So here’s what I’ve been thinking about: How close did I actually come to actually dying? There’s that expression: He came within an inch of his life. Was my 911 episode an inch? A millimeter? Half a mile?
Here are (some of) the facts: I had my first chemo treatment on a Tuesday. Just less than two weeks later, on a Sunday — which I remember because it was the penultimate episode of Succession — I felt what can only be described as my life force draining from me. Over the course of the previous 12 days, the side effects from chemo had taken a particularly harsh and statistically aberrational toll, snowballing into total bodily collapse. Chemical balances we all take for granted went out of whack (low potassium can kill you!). I couldn’t sleep, couldn’t eat, couldn’t even walk to the bathroom, which I needed to use constantly, for all the worst reasons.

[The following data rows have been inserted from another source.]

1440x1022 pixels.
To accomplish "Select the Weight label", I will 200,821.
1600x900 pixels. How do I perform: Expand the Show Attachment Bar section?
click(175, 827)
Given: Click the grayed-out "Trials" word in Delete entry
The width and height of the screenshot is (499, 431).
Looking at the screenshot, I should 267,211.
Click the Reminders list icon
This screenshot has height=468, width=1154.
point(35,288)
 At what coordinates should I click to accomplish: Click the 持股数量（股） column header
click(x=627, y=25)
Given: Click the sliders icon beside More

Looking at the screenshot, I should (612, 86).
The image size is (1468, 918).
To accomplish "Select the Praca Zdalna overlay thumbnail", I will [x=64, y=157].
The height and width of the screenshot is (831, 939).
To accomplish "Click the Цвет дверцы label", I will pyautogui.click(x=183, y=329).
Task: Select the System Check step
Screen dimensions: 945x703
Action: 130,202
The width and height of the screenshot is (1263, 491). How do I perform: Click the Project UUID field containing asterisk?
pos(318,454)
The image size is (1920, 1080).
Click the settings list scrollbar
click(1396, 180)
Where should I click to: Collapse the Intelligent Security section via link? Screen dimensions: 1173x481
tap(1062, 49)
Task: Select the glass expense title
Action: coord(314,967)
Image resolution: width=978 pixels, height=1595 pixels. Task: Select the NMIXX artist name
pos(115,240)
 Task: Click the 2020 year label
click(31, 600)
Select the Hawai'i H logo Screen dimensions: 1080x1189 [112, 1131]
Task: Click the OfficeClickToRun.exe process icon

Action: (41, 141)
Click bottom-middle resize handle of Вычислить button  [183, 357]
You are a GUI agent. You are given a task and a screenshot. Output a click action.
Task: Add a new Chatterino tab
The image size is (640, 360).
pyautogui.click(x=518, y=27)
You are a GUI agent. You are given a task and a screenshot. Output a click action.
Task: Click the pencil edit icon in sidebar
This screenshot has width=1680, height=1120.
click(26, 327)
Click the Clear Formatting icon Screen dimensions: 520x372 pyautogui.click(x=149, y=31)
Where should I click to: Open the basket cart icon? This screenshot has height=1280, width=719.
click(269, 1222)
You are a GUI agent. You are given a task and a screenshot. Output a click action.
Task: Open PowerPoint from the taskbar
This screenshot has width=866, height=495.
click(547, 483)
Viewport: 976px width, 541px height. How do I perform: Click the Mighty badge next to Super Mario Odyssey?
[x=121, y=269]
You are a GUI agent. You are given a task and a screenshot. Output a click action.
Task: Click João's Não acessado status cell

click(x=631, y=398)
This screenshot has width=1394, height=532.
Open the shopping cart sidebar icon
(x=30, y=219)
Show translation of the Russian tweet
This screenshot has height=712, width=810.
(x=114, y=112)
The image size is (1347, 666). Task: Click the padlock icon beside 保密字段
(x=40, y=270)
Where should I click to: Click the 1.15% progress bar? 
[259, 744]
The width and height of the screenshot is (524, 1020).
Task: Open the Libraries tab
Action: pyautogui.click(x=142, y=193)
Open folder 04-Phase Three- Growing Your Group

Finally on that Sunday evening, I was sitting on the couch trying to concentrate on this or that Roy sibling monologue, and I realized it was as if I was looking out the wrong end of a telescope. The world was literally receding. That’s when I told my wife to call an ambulance. Firetrucks materialized; large boots appeared on our rug. I was the guy getting wheeled out on a gurney, lit up by sirens, my neighbors looking concerned out their window.
I spent most of the next 24 hours in the ER; there was debate as to whether I should be transferred to the ICU, but they got me stabilized and I ended up on the floor just below it, IVs in both arms, closely monitored and coaxed back to life over the next three days.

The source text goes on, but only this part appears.